Abstract

Model order selection for linear time-invariant (LTI) systems is an important system modeling concern and has been widely investigated through past decades. Different approaches of order selection such as Akaike information criterion (AIC), Bayesian information criterion (BIC), minimum description length (MDL) and reconstruction error LTI system identification (RE-LTI) propose different criteria to select the optimum order of a system. In many real life applications of model order selection the size of an observed data set is increasing. Thus, order selection methods need to adopt the best fit of a model as the data set size is increasing. This is our motivation to extend RE-LTI order selection for online application of order selection with lower computational cost and complexity. It has been shown previously that AIC, BIC, two-stage MDL and many existing order selection criteria are special cases of RE-LTI method. Our online order selection approach reduces the computational complexity of the offline approach from O(N3) to O(N2). It should be noted that RE-LTI and MNDL order selection methods have same fundamentals and consequently extending RE-LTI to online RE-LTI also extends MNDL to online MNDL. Another crucial issue in system identification and modeling is estimating the time delay of a system’s impulse response (or determining the start of its non-zero part).

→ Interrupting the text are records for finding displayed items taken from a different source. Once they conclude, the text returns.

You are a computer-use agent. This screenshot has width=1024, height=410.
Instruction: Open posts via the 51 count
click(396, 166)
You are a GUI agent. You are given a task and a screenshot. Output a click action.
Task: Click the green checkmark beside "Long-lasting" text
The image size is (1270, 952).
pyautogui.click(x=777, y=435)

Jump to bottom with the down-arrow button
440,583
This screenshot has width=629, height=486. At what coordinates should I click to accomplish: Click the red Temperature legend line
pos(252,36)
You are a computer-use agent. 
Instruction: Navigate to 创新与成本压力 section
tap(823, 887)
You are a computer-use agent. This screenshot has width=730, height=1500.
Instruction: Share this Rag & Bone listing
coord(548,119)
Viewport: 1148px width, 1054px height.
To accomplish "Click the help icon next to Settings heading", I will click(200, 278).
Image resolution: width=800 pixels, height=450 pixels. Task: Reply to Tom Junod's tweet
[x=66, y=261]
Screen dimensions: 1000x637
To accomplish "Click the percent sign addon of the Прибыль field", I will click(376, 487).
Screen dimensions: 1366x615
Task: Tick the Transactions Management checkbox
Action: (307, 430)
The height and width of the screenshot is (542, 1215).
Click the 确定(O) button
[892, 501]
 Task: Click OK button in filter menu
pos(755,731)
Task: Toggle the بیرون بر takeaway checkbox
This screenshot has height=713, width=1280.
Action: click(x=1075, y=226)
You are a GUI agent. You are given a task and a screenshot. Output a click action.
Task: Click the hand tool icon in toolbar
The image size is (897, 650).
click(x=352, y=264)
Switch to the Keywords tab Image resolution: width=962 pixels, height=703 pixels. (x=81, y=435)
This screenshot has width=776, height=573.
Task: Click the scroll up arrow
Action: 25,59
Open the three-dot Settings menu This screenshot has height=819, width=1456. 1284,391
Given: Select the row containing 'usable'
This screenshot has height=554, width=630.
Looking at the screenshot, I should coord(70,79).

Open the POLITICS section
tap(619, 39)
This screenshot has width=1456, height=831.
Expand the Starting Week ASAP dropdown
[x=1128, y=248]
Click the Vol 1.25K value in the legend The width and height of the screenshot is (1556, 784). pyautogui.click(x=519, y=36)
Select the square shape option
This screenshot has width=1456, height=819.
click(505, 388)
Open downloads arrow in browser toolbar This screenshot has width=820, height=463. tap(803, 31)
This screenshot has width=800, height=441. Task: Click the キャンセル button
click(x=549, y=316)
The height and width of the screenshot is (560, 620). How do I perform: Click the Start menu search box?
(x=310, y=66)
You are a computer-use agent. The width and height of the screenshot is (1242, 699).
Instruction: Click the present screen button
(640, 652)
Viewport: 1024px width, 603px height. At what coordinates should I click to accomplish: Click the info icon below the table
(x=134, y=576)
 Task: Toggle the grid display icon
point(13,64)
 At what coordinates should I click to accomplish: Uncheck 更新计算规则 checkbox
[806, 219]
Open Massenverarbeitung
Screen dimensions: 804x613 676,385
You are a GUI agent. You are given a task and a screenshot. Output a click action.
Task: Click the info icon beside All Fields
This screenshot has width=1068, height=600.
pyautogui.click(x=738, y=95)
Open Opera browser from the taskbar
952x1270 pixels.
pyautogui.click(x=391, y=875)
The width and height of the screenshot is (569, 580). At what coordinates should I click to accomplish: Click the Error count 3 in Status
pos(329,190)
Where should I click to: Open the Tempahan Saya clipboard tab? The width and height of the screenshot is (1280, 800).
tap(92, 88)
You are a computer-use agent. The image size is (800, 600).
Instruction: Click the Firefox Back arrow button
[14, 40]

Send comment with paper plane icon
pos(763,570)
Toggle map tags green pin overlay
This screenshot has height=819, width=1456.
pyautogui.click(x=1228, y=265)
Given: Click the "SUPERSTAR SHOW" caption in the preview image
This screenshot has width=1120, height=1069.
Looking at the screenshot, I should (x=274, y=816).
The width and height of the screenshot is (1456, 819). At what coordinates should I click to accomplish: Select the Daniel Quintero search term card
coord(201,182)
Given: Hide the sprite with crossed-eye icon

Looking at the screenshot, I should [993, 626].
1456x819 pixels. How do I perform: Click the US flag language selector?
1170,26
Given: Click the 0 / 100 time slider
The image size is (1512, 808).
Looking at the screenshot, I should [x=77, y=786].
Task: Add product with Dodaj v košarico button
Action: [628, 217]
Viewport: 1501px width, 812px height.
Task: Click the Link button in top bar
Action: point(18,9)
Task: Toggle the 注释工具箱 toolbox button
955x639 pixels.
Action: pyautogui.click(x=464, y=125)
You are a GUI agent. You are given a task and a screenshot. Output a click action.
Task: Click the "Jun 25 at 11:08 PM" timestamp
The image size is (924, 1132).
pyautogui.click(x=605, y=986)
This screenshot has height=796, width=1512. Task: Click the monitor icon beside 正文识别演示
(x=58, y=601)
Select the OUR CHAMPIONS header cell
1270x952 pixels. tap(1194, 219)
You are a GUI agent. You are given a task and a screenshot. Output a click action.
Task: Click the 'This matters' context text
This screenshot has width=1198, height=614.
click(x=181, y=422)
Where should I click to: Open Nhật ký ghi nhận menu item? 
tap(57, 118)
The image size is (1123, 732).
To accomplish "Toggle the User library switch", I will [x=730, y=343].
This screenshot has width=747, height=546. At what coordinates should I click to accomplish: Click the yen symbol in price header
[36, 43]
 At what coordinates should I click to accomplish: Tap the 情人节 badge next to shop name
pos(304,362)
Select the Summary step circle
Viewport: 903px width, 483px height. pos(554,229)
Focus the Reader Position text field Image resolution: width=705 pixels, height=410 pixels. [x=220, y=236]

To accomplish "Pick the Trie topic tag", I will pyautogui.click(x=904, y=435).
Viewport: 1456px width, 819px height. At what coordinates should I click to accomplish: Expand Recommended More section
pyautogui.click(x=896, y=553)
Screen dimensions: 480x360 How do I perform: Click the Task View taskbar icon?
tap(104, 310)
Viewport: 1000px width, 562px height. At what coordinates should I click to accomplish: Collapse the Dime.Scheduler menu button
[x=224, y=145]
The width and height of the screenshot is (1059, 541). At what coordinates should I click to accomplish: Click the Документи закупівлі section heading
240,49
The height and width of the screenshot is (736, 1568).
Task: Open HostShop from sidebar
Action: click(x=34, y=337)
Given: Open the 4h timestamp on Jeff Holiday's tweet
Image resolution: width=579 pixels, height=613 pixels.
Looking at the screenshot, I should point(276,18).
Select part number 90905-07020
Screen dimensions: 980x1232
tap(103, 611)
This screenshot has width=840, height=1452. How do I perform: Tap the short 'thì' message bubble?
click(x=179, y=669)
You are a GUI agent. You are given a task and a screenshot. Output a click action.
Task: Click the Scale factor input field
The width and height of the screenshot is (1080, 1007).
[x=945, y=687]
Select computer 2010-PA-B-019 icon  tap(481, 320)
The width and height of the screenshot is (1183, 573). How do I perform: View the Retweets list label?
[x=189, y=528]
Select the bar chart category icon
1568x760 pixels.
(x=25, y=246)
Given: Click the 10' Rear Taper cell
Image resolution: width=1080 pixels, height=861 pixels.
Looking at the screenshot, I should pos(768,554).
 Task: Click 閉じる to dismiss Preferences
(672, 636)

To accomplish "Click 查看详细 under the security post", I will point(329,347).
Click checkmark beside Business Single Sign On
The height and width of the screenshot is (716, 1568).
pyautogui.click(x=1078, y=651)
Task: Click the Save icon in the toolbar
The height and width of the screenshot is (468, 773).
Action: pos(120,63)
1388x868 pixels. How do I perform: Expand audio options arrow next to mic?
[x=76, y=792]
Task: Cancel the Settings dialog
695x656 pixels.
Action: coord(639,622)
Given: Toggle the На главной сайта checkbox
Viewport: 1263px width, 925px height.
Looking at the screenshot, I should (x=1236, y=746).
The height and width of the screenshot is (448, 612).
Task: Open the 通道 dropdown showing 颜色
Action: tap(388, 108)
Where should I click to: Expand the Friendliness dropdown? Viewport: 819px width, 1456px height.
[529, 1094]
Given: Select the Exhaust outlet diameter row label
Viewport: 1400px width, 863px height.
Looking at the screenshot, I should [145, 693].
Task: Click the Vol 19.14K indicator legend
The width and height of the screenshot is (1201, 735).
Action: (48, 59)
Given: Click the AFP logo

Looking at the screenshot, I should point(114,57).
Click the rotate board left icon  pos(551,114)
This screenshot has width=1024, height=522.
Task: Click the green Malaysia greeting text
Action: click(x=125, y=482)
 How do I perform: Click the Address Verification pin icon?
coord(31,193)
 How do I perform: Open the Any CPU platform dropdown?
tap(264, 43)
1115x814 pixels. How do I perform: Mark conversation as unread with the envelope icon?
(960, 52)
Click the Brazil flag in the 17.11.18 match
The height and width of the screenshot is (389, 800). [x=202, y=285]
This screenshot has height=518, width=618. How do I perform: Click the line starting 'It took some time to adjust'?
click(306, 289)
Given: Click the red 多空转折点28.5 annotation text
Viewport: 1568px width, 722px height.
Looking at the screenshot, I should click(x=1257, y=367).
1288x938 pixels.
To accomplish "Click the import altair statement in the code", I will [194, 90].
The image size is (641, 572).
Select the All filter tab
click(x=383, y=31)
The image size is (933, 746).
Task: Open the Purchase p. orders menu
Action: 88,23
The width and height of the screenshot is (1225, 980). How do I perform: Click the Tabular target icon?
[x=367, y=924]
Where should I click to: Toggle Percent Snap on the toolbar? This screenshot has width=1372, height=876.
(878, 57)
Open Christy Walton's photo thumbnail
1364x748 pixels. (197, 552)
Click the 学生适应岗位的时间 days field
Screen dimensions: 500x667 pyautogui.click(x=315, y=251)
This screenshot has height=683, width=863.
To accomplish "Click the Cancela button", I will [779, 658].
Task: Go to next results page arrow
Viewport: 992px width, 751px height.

This problem is addressed in various areas including radar, sonar, acoustic source tracking, multipath channel identification, as well as many automatic control applications. Utilizing fundamentals of RE-LTI approach, here we introduce a new time-delay estimator. Simulation results show advantages of the proposed method and its superiority to existing approaches in accuracy and robustness in terms of the FIT index.

Highlights

  • System modeling and identification is an important subject with various applications [3], [4]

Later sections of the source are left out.